Is it just one sword in a 75 gal soil based or is the sword potted and sitting in the 75gal with inert substrate. 
Usually yellow leaves are a sign of Iron deficiency. 
Depending on the soil and how much-it can cause problems-especially if you don't have enough active growing stem plants.


----------



## FishyFishy89

I just have playsand in the 75. I have 15 stems of cabomba, 4-5 handfuls of hornwort floating and salvina/duckweed floating. The sword is planted right into the substrate. It didn't come with a little pot, I was just thinking I could wrap up some soil in wax paper/lay it right in the spot the sword is in. If necessary, I do have a smaller pot that my basil plant is currently in, it's getting transferred to a larger pot this weekend.


----------



## FishyFishy89

I also want to add, I've only been dosing Flourish once a week...


----------



## acadialover

I'v had my soil tank about 4 weeks and the plans have gone crazy......... wow.... however, I've noticed my little betta's fins starting to curl..... OH no..... what can I do ?? OFL ??? anyone ??


----------



## Oldfishlady

acadialover said:


> I'v had my soil tank about 4 weeks and the plans have gone crazy......... wow.... however, I've noticed my little betta's fins starting to curl..... OH no..... what can I do ?? OFL ??? anyone ??


It is hard to say, however, I would start a new thread-along with the needed info found in the sticky at the top of the disease/emergency section and a pic....A lot of times curling of the fins will be due to aging, genetics, hard water or injury...


----------



## Oldfishlady

FishyFishy89 said:


> I just have playsand in the 75. I have 15 stems of cabomba, 4-5 handfuls of hornwort floating and salvina/duckweed floating. The sword is planted right into the substrate. It didn't come with a little pot, I was just thinking I could wrap up some soil in wax paper/lay it right in the spot the sword is in. If necessary, I do have a smaller pot that my basil plant is currently in, it's getting transferred to a larger pot this weekend.


Okay....the yellow leaves most likely are due to Iron deficiency or normal die off and/or leaf change over. You might want to add roots tabs for the sword. Is this a newly bought sword plant and if so, did it come in one of those tubes. You can plant the sword in a pot of dirt-then cover the dirt with some gravel to help keep it weighted down better-Be sure the crown is slightly above the substrate line.

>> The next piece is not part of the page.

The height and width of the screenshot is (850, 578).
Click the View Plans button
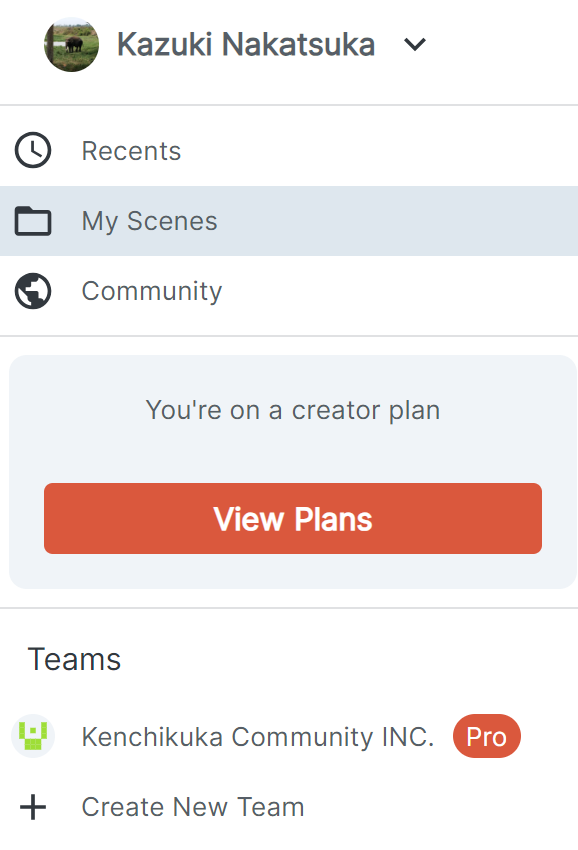pos(293,518)
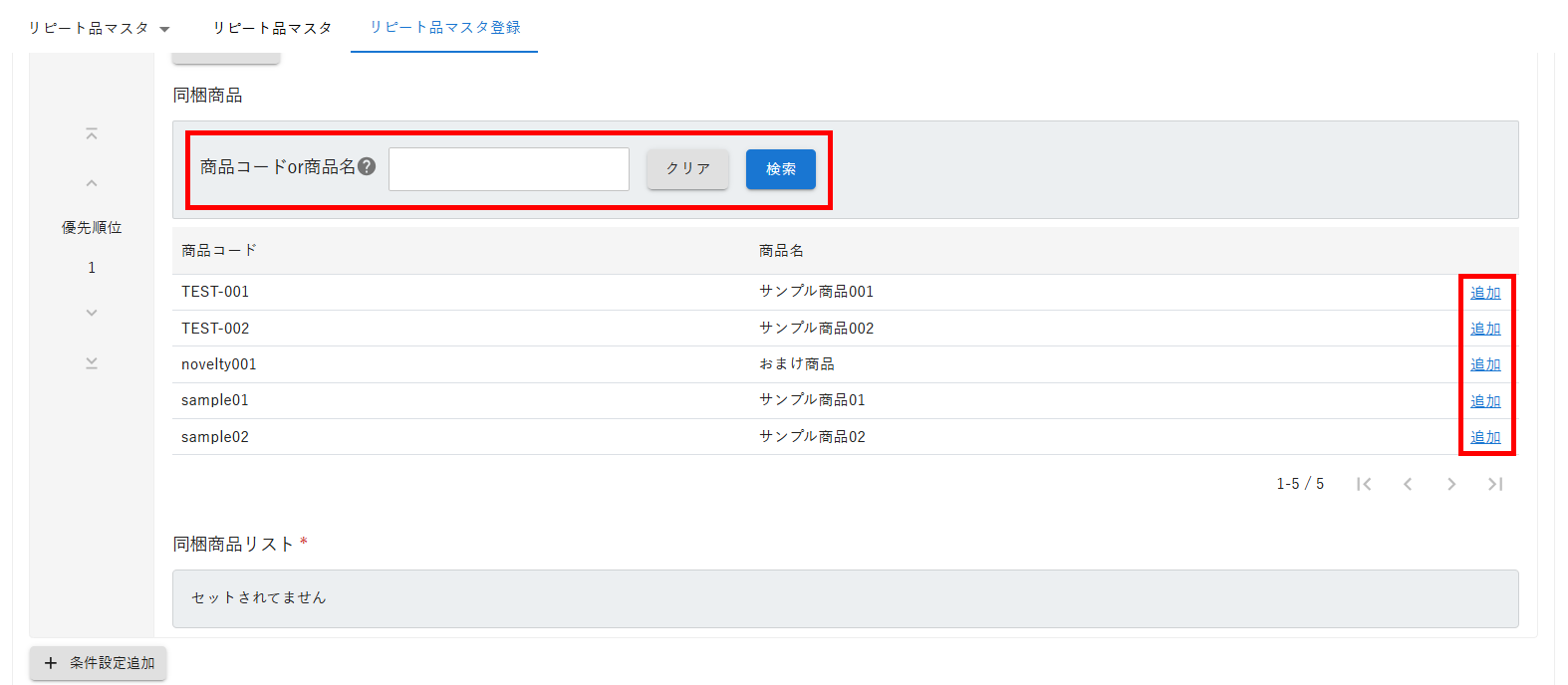
Task: Jump to last page of results
Action: pyautogui.click(x=1495, y=484)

Also, when you say change in water prams-what are those numbers and how are they different from the last test and source water and in what relation did you make the test to when you added plants ferts and/or water change using dechlorinator. Did it cause any changes in livestock behavior.


----------



## Sagat

OFL, how often do you remove dead plant matter? I've noticed that Diana W. doesn't mention water changes in a newly set up tank. For that matter, I've never heard any mention from anyone about proper care for a newly set up NPT. Just lots of raves about how few water changes need to be done when it's established. I suspect that a lot of my current problems are stemming from how few water changes I've done.

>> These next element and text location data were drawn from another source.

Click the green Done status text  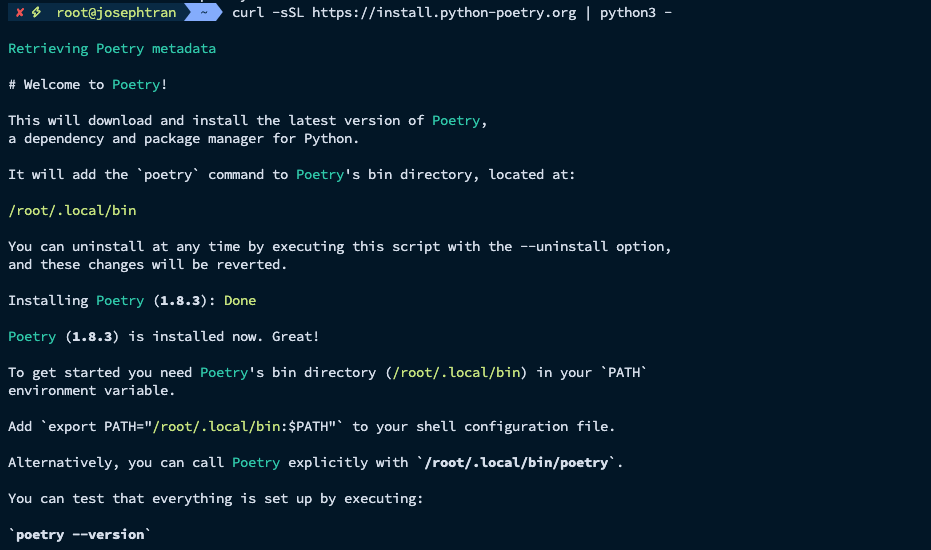(x=240, y=301)
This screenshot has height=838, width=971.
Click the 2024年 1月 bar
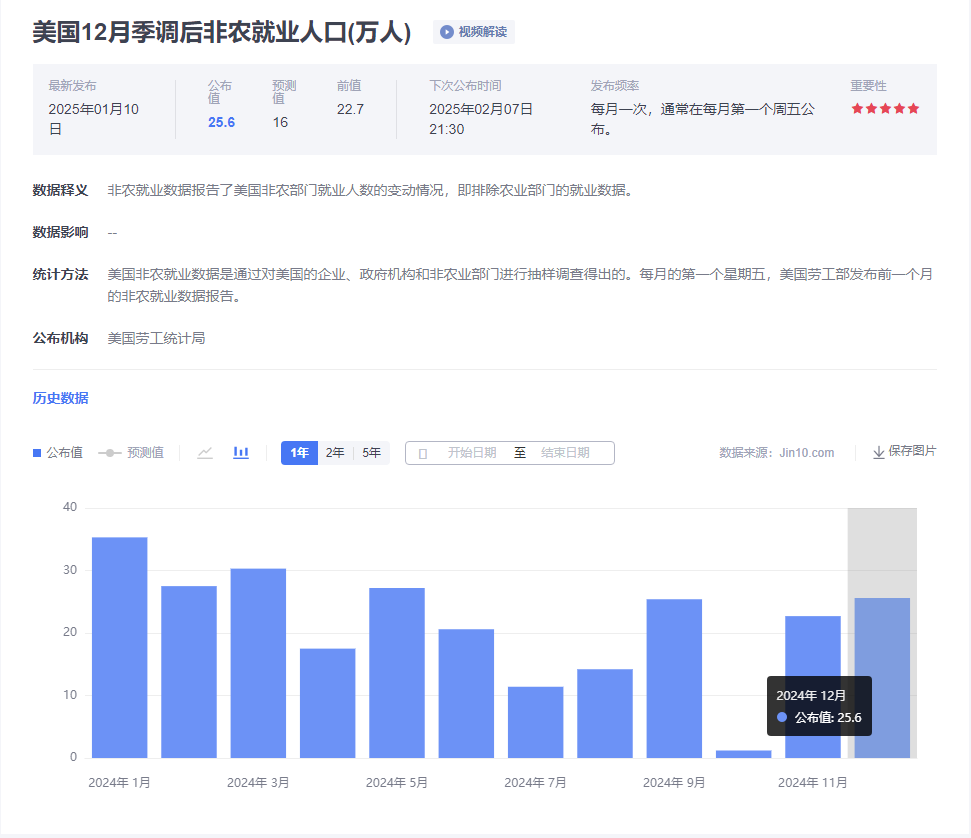[x=120, y=647]
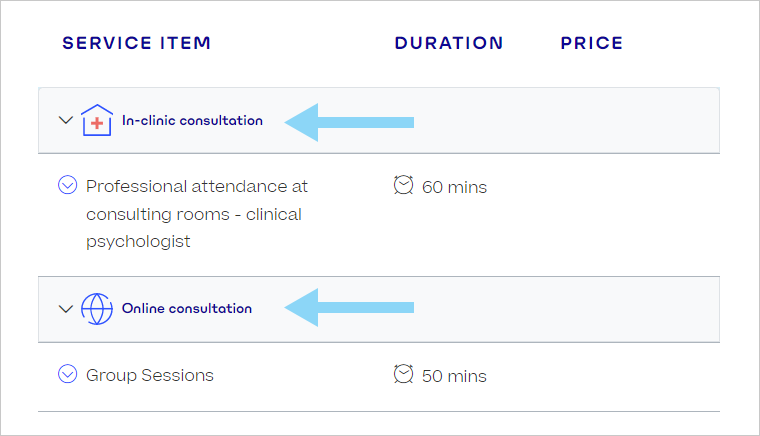Click the clock icon beside 50 mins
The width and height of the screenshot is (760, 436).
pyautogui.click(x=403, y=374)
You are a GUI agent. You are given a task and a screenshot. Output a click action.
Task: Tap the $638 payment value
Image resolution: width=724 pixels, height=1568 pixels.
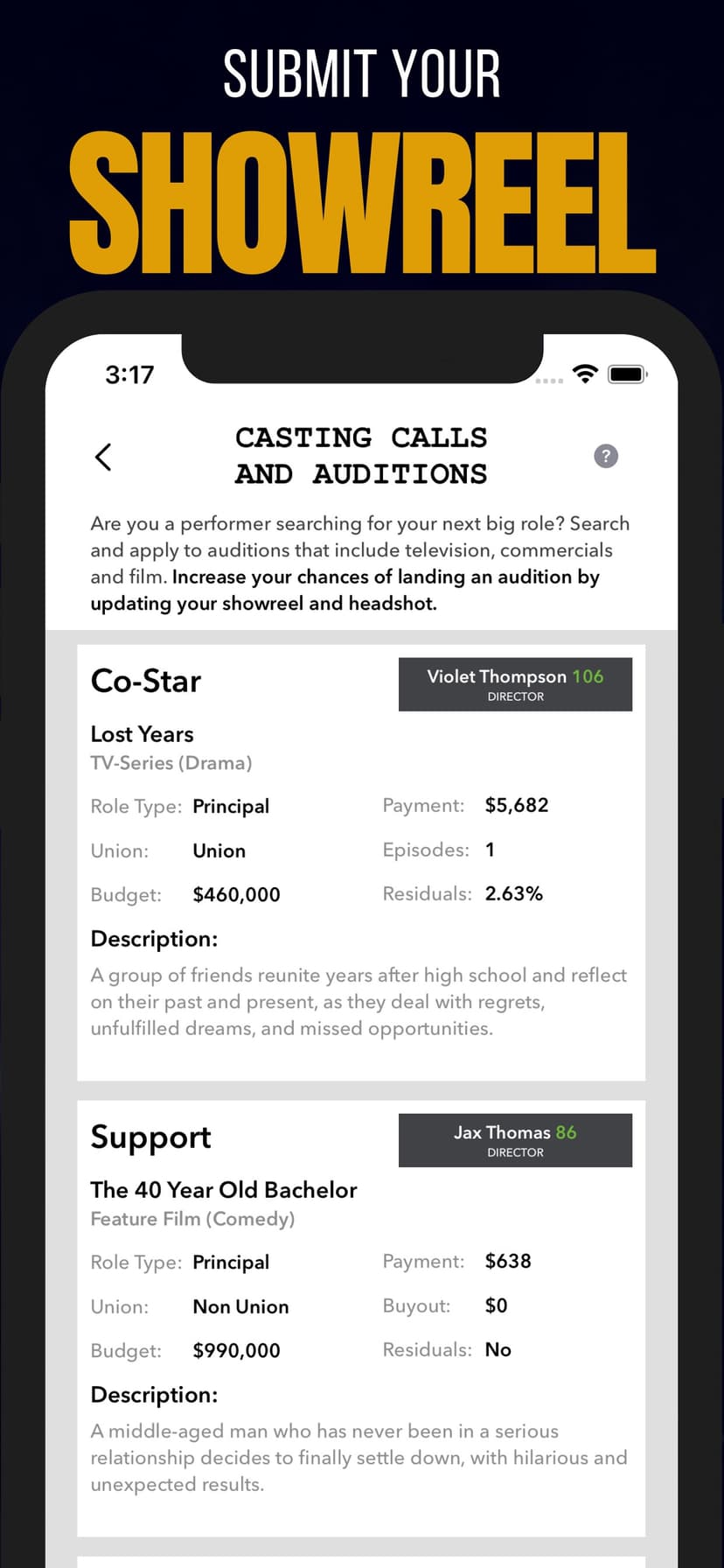pos(508,1261)
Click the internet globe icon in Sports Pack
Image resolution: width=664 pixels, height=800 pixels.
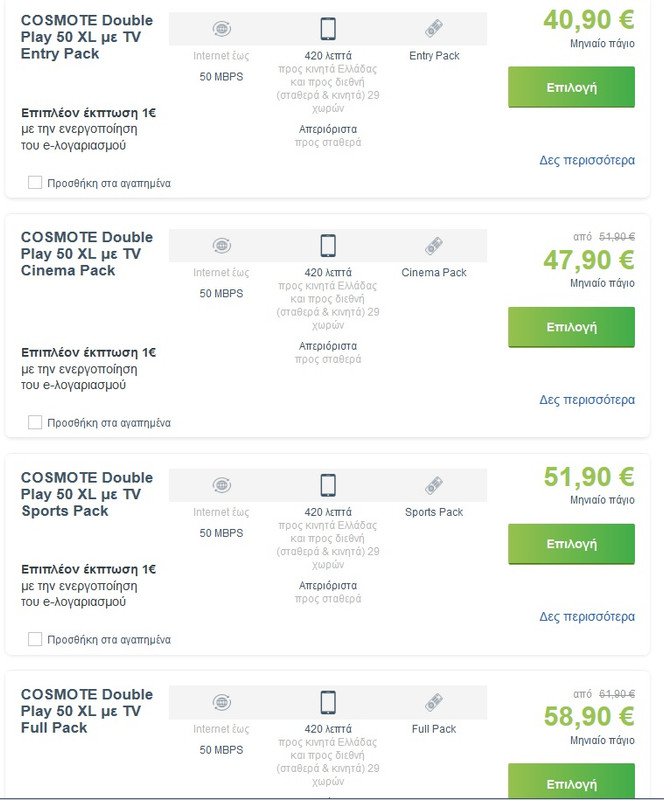pyautogui.click(x=222, y=485)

Could you explain what water changes do for the tank? All Diana mentions in her book is the removal of excess nutrients in the water column. How does that affect fish health (if at all)


----------



## FishyFishy89

The sword is fairly new....2-ish weeks? I've seen 1 leaf grow out and now another one appears to be growing.

I was speaking of water parameters because you said your tank could crash if you add livestock to a tank that isn't fully planted when using soil.


----------



## Oldfishlady

Sagat-with newly setup soil based tanks-depending on-type of soil, how many and what species of plants and how well they are doing-Water changes will vary from a couple of times a week to every month in the beginning-until the soil settles or starts its life underwater-this usually can take about 3 months. Its hard to give exacts due to every system can be different for all kinds of reason.

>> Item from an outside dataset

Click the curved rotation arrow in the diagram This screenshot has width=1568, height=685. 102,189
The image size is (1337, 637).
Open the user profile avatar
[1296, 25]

If you have a lot of dead plant matter-something might be wrong or the plants are not adapted to living underwater yet and going through a normal leaf change over. You shouldn't have a lot of plant deaths or leaves dropping-If its not normal leaf change over it can be due to the wrong color temp lights, old bulbs, not long enough on the photoperiod or bad soil.

Water changes are to help keep the water safe for livestock in the beginning until everything settles and plants thriving. Once mature and thriving-water changes can help replenish trace and other nutrients that can get used up over time.


----------



## Sagat

Helpful as always, thanks! I discovered the hard way that my LFS's tank conditions were different enough from mine that all my wisteria (and almost all my crypts) dropped their leaves. I didn't know whether taking out the dead leaves were a problem or not, so I just left them in.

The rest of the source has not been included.